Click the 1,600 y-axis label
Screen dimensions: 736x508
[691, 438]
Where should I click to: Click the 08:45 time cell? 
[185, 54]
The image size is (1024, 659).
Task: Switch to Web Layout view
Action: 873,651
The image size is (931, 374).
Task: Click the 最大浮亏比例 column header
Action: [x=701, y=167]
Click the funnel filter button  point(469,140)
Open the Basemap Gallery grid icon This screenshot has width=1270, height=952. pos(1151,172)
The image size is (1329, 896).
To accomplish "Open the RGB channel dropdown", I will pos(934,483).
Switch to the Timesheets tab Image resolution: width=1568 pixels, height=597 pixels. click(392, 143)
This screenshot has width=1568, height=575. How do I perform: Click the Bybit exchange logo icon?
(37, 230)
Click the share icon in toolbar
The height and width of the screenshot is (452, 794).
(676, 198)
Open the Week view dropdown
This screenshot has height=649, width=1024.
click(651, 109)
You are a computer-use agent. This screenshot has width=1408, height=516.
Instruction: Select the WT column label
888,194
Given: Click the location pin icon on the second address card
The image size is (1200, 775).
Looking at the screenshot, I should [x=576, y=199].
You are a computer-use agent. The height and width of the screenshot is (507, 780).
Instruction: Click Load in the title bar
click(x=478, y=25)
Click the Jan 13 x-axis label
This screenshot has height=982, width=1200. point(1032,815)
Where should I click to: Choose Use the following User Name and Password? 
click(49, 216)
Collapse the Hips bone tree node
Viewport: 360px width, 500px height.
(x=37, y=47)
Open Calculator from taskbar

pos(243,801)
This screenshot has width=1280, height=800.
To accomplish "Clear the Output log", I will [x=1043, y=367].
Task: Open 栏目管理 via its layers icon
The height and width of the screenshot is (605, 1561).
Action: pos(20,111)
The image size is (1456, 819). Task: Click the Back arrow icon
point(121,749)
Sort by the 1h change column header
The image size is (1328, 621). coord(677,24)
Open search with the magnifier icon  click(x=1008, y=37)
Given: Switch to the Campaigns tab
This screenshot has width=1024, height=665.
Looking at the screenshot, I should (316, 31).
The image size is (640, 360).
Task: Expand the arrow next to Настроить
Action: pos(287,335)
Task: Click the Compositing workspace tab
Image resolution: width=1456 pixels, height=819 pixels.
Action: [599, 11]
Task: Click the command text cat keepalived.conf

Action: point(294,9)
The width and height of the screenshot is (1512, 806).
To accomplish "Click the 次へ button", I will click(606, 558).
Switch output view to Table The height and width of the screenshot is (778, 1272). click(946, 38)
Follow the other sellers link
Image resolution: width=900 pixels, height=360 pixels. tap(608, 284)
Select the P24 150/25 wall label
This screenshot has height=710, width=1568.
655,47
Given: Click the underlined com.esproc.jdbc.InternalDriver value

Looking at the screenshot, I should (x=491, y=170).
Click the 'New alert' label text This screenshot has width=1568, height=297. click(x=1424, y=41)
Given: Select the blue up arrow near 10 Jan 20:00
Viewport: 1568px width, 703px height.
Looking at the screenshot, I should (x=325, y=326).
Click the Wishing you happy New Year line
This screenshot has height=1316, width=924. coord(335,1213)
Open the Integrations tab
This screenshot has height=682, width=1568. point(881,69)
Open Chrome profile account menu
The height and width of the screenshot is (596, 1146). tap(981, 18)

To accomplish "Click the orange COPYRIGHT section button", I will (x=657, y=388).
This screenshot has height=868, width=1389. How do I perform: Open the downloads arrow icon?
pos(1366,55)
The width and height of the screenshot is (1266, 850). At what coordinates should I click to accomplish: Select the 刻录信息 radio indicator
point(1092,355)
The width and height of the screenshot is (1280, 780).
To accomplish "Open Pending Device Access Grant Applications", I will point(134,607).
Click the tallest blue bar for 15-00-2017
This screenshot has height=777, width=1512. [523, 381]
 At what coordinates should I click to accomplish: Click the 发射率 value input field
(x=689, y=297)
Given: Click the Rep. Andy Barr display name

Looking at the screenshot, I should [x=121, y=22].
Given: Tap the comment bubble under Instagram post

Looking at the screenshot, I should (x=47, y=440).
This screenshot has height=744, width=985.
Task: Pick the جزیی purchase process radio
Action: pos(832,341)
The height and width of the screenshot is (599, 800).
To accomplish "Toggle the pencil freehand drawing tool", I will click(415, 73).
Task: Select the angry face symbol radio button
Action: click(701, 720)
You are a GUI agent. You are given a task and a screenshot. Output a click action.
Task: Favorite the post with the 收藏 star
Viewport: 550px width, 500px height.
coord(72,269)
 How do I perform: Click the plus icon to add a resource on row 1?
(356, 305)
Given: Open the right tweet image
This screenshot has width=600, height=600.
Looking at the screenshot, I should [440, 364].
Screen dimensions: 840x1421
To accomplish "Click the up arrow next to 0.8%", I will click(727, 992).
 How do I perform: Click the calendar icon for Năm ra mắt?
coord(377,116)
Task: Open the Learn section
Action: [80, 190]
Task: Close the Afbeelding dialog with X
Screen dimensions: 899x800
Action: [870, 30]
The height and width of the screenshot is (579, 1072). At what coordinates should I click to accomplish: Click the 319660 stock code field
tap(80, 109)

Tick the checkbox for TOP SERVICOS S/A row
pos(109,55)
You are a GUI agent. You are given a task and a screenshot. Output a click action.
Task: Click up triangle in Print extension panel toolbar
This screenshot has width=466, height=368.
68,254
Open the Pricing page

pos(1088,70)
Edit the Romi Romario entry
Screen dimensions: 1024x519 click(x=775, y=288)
- - - -
- **Description of the task**
Reproduce the entries above in full by retyping them exactly.

- **Task output**
Click the 1,600 y-axis label
Screen dimensions: 736x508
[691, 438]
Where should I click to: Click the 08:45 time cell? 
[185, 54]
The image size is (1024, 659).
Task: Switch to Web Layout view
Action: 873,651
The image size is (931, 374).
Task: Click the 最大浮亏比例 column header
Action: [x=701, y=167]
Click the funnel filter button  point(469,140)
Open the Basemap Gallery grid icon This screenshot has width=1270, height=952. pos(1151,172)
The image size is (1329, 896).
To accomplish "Open the RGB channel dropdown", I will pos(934,483).
Switch to the Timesheets tab Image resolution: width=1568 pixels, height=597 pixels. click(392, 143)
This screenshot has width=1568, height=575. How do I perform: Click the Bybit exchange logo icon?
(37, 230)
Click the share icon in toolbar
The height and width of the screenshot is (452, 794).
(676, 198)
Open the Week view dropdown
This screenshot has height=649, width=1024.
click(651, 109)
You are a computer-use agent. This screenshot has width=1408, height=516.
Instruction: Select the WT column label
888,194
Given: Click the location pin icon on the second address card
The image size is (1200, 775).
Looking at the screenshot, I should [x=576, y=199].
You are a computer-use agent. The height and width of the screenshot is (507, 780).
Instruction: Click Load in the title bar
click(x=478, y=25)
Click the Jan 13 x-axis label
This screenshot has height=982, width=1200. point(1032,815)
Where should I click to: Choose Use the following User Name and Password? 
click(49, 216)
Collapse the Hips bone tree node
Viewport: 360px width, 500px height.
(x=37, y=47)
Open Calculator from taskbar

pos(243,801)
This screenshot has width=1280, height=800.
To accomplish "Clear the Output log", I will [x=1043, y=367].
Task: Open 栏目管理 via its layers icon
The height and width of the screenshot is (605, 1561).
Action: pos(20,111)
The image size is (1456, 819). Task: Click the Back arrow icon
point(121,749)
Sort by the 1h change column header
The image size is (1328, 621). coord(677,24)
Open search with the magnifier icon  click(x=1008, y=37)
Given: Switch to the Campaigns tab
This screenshot has width=1024, height=665.
Looking at the screenshot, I should (316, 31).
The image size is (640, 360).
Task: Expand the arrow next to Настроить
Action: pos(287,335)
Task: Click the Compositing workspace tab
Image resolution: width=1456 pixels, height=819 pixels.
Action: [599, 11]
Task: Click the command text cat keepalived.conf

Action: point(294,9)
The width and height of the screenshot is (1512, 806).
To accomplish "Click the 次へ button", I will click(606, 558).
Switch output view to Table The height and width of the screenshot is (778, 1272). click(946, 38)
Follow the other sellers link
Image resolution: width=900 pixels, height=360 pixels. tap(608, 284)
Select the P24 150/25 wall label
This screenshot has height=710, width=1568.
655,47
Given: Click the underlined com.esproc.jdbc.InternalDriver value

Looking at the screenshot, I should (x=491, y=170).
Click the 'New alert' label text This screenshot has width=1568, height=297. click(x=1424, y=41)
Given: Select the blue up arrow near 10 Jan 20:00
Viewport: 1568px width, 703px height.
Looking at the screenshot, I should (x=325, y=326).
Click the Wishing you happy New Year line
This screenshot has height=1316, width=924. coord(335,1213)
Open the Integrations tab
This screenshot has height=682, width=1568. point(881,69)
Open Chrome profile account menu
The height and width of the screenshot is (596, 1146). tap(981, 18)

To accomplish "Click the orange COPYRIGHT section button", I will (x=657, y=388).
This screenshot has height=868, width=1389. How do I perform: Open the downloads arrow icon?
pos(1366,55)
The width and height of the screenshot is (1266, 850). At what coordinates should I click to accomplish: Select the 刻录信息 radio indicator
point(1092,355)
The width and height of the screenshot is (1280, 780).
To accomplish "Open Pending Device Access Grant Applications", I will point(134,607).
Click the tallest blue bar for 15-00-2017
This screenshot has height=777, width=1512. [523, 381]
 At what coordinates should I click to accomplish: Click the 发射率 value input field
(x=689, y=297)
Given: Click the Rep. Andy Barr display name

Looking at the screenshot, I should [x=121, y=22].
Given: Tap the comment bubble under Instagram post

Looking at the screenshot, I should (x=47, y=440).
This screenshot has height=744, width=985.
Task: Pick the جزیی purchase process radio
Action: pos(832,341)
The height and width of the screenshot is (599, 800).
To accomplish "Toggle the pencil freehand drawing tool", I will click(415, 73).
Task: Select the angry face symbol radio button
Action: click(701, 720)
You are a GUI agent. You are given a task and a screenshot. Output a click action.
Task: Favorite the post with the 收藏 star
Viewport: 550px width, 500px height.
coord(72,269)
 How do I perform: Click the plus icon to add a resource on row 1?
(356, 305)
Given: Open the right tweet image
This screenshot has width=600, height=600.
Looking at the screenshot, I should [440, 364].
Screen dimensions: 840x1421
To accomplish "Click the up arrow next to 0.8%", I will click(727, 992).
 How do I perform: Click the calendar icon for Năm ra mắt?
coord(377,116)
Task: Open the Learn section
Action: [80, 190]
Task: Close the Afbeelding dialog with X
Screen dimensions: 899x800
Action: [870, 30]
The height and width of the screenshot is (579, 1072). At what coordinates should I click to accomplish: Click the 319660 stock code field
tap(80, 109)

Tick the checkbox for TOP SERVICOS S/A row
pos(109,55)
You are a GUI agent. You are given a task and a screenshot. Output a click action.
Task: Click up triangle in Print extension panel toolbar
This screenshot has width=466, height=368.
68,254
Open the Pricing page

pos(1088,70)
Edit the Romi Romario entry
Screen dimensions: 1024x519 click(x=775, y=288)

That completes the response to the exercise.